_WHAT TO WORK ON_
Using the records provided below, locate and copy each line that contains the word "dropdown".

(Pixel coordinate grounding data)
#####

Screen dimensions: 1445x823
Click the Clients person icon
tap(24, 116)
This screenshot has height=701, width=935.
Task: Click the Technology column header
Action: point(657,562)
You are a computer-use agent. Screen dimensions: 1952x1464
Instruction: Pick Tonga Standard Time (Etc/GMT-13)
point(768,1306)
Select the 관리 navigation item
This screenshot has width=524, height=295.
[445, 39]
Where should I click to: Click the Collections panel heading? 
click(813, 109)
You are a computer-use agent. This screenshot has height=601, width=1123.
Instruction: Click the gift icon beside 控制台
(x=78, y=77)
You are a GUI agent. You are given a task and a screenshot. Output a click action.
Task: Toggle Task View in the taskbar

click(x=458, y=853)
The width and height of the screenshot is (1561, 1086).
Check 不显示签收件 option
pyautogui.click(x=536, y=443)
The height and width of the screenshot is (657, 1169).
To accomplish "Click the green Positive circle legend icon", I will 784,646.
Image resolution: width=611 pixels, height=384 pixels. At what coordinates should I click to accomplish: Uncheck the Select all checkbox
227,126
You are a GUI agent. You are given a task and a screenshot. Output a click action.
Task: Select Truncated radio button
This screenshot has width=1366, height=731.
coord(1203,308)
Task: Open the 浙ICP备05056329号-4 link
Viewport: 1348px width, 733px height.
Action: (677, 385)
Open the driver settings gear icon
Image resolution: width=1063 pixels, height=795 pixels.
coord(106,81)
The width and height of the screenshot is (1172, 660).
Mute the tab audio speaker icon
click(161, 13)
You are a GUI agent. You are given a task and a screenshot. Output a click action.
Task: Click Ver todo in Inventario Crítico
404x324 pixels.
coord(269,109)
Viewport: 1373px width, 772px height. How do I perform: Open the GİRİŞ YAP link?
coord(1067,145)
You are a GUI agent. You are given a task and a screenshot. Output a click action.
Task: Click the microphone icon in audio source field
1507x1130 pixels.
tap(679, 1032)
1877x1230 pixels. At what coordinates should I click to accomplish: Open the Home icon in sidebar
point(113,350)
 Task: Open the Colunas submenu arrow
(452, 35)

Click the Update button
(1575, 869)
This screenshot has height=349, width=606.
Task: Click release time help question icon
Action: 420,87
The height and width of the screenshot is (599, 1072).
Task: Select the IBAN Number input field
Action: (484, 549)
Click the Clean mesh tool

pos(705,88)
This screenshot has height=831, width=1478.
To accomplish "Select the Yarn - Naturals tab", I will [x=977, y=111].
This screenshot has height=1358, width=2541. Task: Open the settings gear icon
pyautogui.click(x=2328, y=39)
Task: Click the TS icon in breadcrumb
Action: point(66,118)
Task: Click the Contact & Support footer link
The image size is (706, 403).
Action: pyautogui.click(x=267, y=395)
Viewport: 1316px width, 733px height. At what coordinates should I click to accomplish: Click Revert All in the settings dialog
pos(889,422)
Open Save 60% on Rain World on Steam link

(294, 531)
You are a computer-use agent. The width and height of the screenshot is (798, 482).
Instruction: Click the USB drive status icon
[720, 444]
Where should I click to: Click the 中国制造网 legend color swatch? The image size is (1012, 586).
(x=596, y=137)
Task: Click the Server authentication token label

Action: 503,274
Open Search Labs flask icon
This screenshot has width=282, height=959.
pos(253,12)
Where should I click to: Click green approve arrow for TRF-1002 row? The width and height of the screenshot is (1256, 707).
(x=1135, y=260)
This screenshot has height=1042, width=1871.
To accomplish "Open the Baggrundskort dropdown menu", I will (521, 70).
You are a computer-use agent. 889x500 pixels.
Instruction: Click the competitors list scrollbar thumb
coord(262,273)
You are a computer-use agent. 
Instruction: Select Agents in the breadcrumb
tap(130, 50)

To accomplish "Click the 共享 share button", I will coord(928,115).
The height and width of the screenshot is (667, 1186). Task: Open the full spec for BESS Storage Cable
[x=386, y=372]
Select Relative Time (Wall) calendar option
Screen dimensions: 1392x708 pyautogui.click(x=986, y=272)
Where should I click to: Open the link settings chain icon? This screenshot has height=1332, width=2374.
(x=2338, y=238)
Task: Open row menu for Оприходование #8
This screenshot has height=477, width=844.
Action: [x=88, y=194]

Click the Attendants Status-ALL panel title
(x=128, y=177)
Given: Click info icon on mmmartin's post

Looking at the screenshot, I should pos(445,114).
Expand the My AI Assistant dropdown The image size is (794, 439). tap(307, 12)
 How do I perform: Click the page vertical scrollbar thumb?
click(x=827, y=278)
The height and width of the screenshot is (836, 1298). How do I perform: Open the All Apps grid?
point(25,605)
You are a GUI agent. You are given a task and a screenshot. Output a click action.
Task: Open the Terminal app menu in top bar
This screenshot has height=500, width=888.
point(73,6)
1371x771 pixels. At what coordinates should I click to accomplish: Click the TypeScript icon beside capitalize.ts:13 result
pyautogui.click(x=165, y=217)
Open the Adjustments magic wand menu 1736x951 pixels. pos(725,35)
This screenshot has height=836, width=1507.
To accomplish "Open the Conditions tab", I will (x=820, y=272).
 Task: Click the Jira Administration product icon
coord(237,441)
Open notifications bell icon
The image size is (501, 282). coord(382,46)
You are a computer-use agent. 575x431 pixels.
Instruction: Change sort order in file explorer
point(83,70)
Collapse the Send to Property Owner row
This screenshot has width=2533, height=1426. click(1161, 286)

#####

_EXERCISE ANSWER_
To accomplish "Open the Baggrundskort dropdown menu", I will (521, 70).
Expand the My AI Assistant dropdown The image size is (794, 439). tap(307, 12)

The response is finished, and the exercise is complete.